Show Us The Money, Say Disgruntled State Workers

Dan Nailen Moscow-Pullman Daily News

Wileen Anderson, a 17-year employee at the University of Idaho, has a lot of problems with the way the state pays its people.

Employees go years without cost-of-living adjustments, new people enter offices with higher salaries than many veterans, and there’s no money available for people who have earned raises through hard work and dedication. When the Legislature does allocate some money for state workers, Anderson said, it doesn’t provide any guidelines for how it should be spent, so most of it doesn’t trickle down to the employees who need or deserve it most.

“Some of us have been here year after year and are making about the same as when we started,” Anderson said. “There’s no incentive to do anything but keep your job.”

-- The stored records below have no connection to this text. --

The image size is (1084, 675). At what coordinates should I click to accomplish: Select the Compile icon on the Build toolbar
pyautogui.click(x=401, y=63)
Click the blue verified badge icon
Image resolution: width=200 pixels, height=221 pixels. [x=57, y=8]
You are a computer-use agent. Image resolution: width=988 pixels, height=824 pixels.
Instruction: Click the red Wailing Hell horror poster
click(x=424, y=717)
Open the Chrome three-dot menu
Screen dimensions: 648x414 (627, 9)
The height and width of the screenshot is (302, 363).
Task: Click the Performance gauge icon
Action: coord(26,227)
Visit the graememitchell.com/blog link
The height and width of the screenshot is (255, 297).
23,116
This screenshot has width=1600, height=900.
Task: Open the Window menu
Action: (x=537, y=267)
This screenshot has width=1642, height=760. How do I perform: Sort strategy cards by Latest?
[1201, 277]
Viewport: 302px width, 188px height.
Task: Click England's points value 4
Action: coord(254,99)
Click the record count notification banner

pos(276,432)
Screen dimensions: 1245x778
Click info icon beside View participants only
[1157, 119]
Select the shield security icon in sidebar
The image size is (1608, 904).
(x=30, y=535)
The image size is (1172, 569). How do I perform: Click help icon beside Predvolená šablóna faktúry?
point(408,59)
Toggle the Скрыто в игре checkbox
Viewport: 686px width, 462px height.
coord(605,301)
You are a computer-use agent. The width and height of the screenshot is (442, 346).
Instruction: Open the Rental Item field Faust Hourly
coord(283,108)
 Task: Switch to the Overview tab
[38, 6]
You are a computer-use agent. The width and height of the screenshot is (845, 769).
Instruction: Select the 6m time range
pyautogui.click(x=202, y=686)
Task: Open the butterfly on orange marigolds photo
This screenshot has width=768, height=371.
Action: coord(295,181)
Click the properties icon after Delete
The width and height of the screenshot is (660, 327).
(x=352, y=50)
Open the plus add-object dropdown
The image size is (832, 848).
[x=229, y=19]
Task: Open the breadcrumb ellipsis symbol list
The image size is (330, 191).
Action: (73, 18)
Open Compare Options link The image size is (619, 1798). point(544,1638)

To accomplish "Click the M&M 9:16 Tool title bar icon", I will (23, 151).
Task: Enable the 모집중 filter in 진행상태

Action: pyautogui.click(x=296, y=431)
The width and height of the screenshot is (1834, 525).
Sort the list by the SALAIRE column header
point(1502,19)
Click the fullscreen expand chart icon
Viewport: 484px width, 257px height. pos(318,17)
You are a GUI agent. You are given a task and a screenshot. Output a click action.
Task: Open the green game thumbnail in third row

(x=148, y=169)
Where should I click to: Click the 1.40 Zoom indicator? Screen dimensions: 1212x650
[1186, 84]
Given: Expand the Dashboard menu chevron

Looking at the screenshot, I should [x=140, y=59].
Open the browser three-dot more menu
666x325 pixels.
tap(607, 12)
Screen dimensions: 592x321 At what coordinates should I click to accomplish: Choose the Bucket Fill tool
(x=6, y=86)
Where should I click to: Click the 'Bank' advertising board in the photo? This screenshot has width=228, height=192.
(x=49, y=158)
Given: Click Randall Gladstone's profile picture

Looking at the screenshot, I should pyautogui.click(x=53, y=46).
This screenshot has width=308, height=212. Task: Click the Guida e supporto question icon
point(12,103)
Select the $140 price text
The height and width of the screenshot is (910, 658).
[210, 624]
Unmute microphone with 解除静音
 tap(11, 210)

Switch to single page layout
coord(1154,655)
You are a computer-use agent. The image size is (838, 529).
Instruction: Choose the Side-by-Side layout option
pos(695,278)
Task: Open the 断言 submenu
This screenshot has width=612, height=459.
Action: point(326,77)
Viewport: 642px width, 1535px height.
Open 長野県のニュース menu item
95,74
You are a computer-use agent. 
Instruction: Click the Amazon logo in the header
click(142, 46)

Anderson is part of a three-person task force at the UI that recently studied the salaries of state classified employees at eight Idaho agencies, including UI. Classified employees are generally paid hourly and are covered by the Fair Labor Standards Act, unlike salaried, exempt-status employees.

Anderson, along with Jane Baillargeon and Jerry Swenson, had already been studying the classified salary issue informally for years as members of the staff affairs committee, Anderson said. When money originally tabbed for state pay raises was raided by the Legislature last session to pay for flood relief, they realized they would have to make a better pitch to start getting a fair shake in the fight for state money.

When lawmakers started getting letters and e-mail from upset state employees during the session, Anderson said they seemed honestly surprised.

“They didn’t realize we were paying attention, or would react to it,” Anderson said.

When lawmakers suggested state employees should be thankful for the Legislature’s generosity in the past, sometimes approving 5 percent boosts in funding, Anderson said they hadn’t designed the increases in any way that helped state workers. She would have liked more specifics built into the program, directing 3 percent of the money to cost-of-living raises for all employees and the remaining 2 percent for merit-based raises and salary-equity adjustments.

The study shows the inability to give raises to long-time employees has led to a glut of entry-level salaried employees. In 1994, 27 percent of UI employees were at entry-level wages, and stayed there for about two years before beginning the move to a market average salary. In 1996, 36 percent of employees were around entry-level in salary, and it took four years to start moving up. In 1994, 33 percent of employees had made it to 100 percent of average market salary, most within 3.6 years of starting, whereas in 1996, only 26 percent were at the average amount for their job description, and it took them an average of 11.9 years to get there.

“It takes five years now just to get to the starting salary of two years ago,” Baillargeon said.

Anderson said the lack of money not only affects employees’ checkbooks, but their work quality as well.

The task force hopes to team up with other agencies in the study to show the 1998 Legislature it needs to make sure state classified employees get at least a regular cost-of-living raise, and at best, some incentive to do a better job.

xxxx Study Who was studied: The state departments of employment, law enforcement, transportation, health and welfare and the Tax Commission plus the University of Idaho, Boise State University and Idaho State University. What it showed: It takes state employees much longer to reach the average market salary for a particular job, as determined by the Idaho Personnel Commission’s survey of similar jobs in similar markets.